Despite these limitations, the present study provided significant research advantages in that it established a reliable asthma model with low variation between individuals. Immune responses could be induced without anesthesia, and the degree of asthma inflammation can be controlled by varying the number of cells injected. Our model showed elevated Th17 immune responses as well as a Th2 response, including eosinophil and neutrophil infiltration, and was partially resistant to steroid administration. This is important because patients with severe or steroid-resistant asthma show mixed Th1/Th2/Th17 immune responses, and because neutrophil infiltration is related to a severe disease phenotype. Most of the murine asthma models developed to date show an allergic/eosinophilic phenotype, but lack a non-allergic/neutrophilic phenotype.21 Although a murine model of neutrophilic asthma was recently reported,49 it did not reflect heterogeneous asthma showing mixed eosinophilic/neutrophilic inflammation. Thus, the present model more accurately reflects the clinical features of heterogeneous human asthma and might offer an excellent experimental platform for the development of therapeutic strategies. Furthermore, this DCs-based asthma model can be used in further studies evaluating the effects of specific DC subsets or certain allergen-loaded DCs on asthma induction.

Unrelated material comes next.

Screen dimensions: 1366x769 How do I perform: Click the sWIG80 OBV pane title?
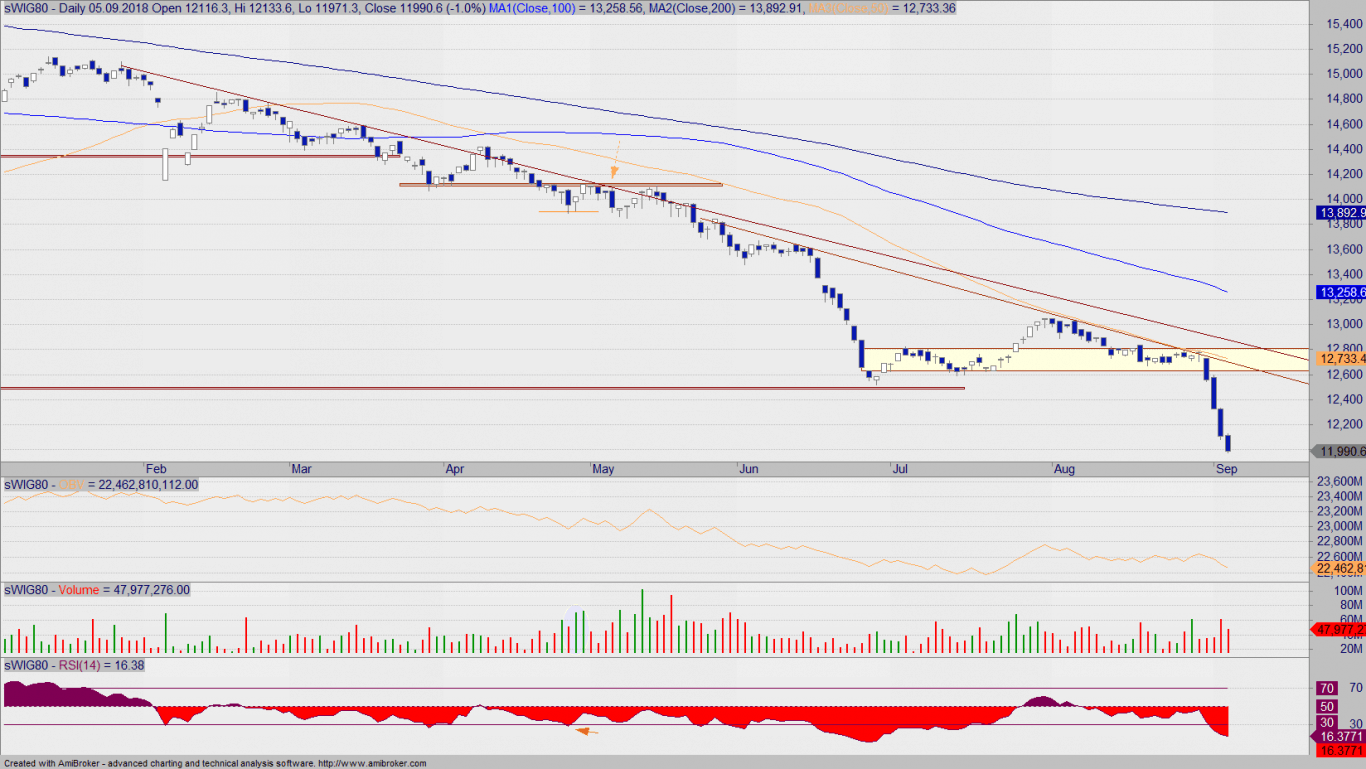point(101,485)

In conclusion, we developed a reliable and reproducible murine model of asthma for the first time using i.v. transfer of OVA-BMDCs. This model well mimicked heterogeneous human asthma. More severe asthma could be induced by increasing the number of cells transferred, and this model can be produced on a relatively large scale. Importantly, the good reproducibility, with low variation among individuals, and the fact that it does not require anesthesia support its usefulness for future studies on asthma. We expect that this i.v. OVA-BMDC-transfer murine model of asthma will contribute to the elucidation of the pathophysiology of this heterogeneous disease as well as to the identification of novel molecular targets for anti-inflammatory therapies for asthma.